The original Theatre of Memory was designed in Italy during the Renaissance by a man called Giulio Camillo.

It was an encyclopaedic memory aid consisting of hundreds of images which were arranged on the tiers of an amphitheatre. The images were meant to ignite the imagination, and thereby to  stimulate the memory, of  the solitary spectator of the Theatre, enabling him or her to remember significant, esoteric knowledge.

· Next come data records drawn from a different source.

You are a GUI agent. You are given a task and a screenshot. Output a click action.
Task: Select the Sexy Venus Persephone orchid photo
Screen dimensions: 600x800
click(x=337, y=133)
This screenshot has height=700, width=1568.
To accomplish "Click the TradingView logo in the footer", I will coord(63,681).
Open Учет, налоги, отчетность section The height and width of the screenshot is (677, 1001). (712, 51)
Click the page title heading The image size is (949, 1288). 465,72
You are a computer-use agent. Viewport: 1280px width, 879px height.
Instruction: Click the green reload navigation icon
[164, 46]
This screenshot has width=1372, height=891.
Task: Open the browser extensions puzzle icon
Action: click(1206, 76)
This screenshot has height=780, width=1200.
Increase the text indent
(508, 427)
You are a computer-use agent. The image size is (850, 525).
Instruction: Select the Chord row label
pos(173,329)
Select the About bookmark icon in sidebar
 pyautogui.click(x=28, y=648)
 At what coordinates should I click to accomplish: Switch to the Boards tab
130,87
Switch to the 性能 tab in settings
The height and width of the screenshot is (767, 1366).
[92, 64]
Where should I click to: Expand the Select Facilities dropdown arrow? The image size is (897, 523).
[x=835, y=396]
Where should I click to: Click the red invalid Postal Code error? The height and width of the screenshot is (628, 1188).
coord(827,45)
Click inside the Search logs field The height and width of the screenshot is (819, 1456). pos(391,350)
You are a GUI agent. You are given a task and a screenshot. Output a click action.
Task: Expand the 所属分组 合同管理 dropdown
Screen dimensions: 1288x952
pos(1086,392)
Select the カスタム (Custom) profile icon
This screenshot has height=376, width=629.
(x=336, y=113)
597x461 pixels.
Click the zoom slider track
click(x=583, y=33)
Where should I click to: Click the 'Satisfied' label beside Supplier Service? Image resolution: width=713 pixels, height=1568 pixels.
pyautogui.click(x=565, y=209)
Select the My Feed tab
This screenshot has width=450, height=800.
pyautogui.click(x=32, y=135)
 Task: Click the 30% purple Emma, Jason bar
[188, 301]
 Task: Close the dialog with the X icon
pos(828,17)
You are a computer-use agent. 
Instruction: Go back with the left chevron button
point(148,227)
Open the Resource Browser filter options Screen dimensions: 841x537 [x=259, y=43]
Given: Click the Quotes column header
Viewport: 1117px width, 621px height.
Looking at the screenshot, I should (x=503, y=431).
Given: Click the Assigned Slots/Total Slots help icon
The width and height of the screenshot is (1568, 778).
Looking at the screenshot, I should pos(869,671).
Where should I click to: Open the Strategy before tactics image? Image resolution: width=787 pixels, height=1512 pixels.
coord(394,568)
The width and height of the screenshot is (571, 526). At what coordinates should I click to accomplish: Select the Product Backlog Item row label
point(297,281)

It represented a unified referential system,  alluding to Hermetic, Judaic,  Hellenic and Christian motifs. An eschatological catalogue, the Theatre of Memory was remarkable in its marriage of symbol with three dimensional space. And all the more remarkable because, although the idea of the Theatre was known throughout Europe, we cannot be certain that it was  actually built.  A piece of Renaissance conceptual art?

 

The work in the exhibition at the Collins Gallery, Glasgow, is inspired by descriptions of images from Camillo’s Theatre. Juno and Apollo in the Clouds, Apollo and the Muses, After Endymion and the Saturn series are all drawn directly from mythical allusions made in the Theatre. Often, in the Theatre, particular motifs will crop up again and again, their meaning subtly modified by their position within the schema. One such motif is Juno, and I have represented her here as Juno on a Swing, to convey the idea of levity and abandon with which, at times, she is associated.

 

In researching current theories of the locality of memory within the body, I worked at the Human Anatomy Department at Glasgow University. I made ink on paper drawings and sculptures modelled from the human brain and heart. For the drawings I studied microscopic images of sections of the brain - lower, mid and upper pons, and the hippocampus, for example. I used the conventions of the laboratory to make decisions about what sections of the body I would study and I was faithful to what I saw under the microscope. I made no attempt at objectivity. I could have measured the work, made grids on the paper, projected the slides and copied their images. I wanted to make a subjective map of what I saw - and I think the results are beautiful. It was the most intimate life drawing I have ever done.

 

During my experience at the Human Anatomy Department, I began to wonder whether the real Theatre of Memory is not the body itself, and this lead me to study other hermetic image systems which use the "corpus" as its theatre. I am grateful to the Special Collections Department at Glasgow University Library for digitising some images from the English philosopher Robert Fludd's Utriusque Cosmi for me. These images showing a cosmic creation story also look like the iris and pupil of an eye contracting and expanding. I know Fludd and Camillo would probably never have met, but there is such a spare and complex simplicity to Fludd's drawings in comparison to the dramatic flourishes of Camillo's ideas, that he makes a perfect foil. I also hope that this will help to place the work, to root the hermeticism of the genre in Britain as well as Italy.

 

Fludd’s drawings, beginning with Et sic in infinitum (And so, forever), form the visual introduction to a computer generated model comprising of the images that Camillo described in his Theatre.  The virtual Theatre of Memory, like a giant eye floating in space, is the source for  the rest of the sculptures in the exhibition, all of which, in one way or another, are concerned with the body.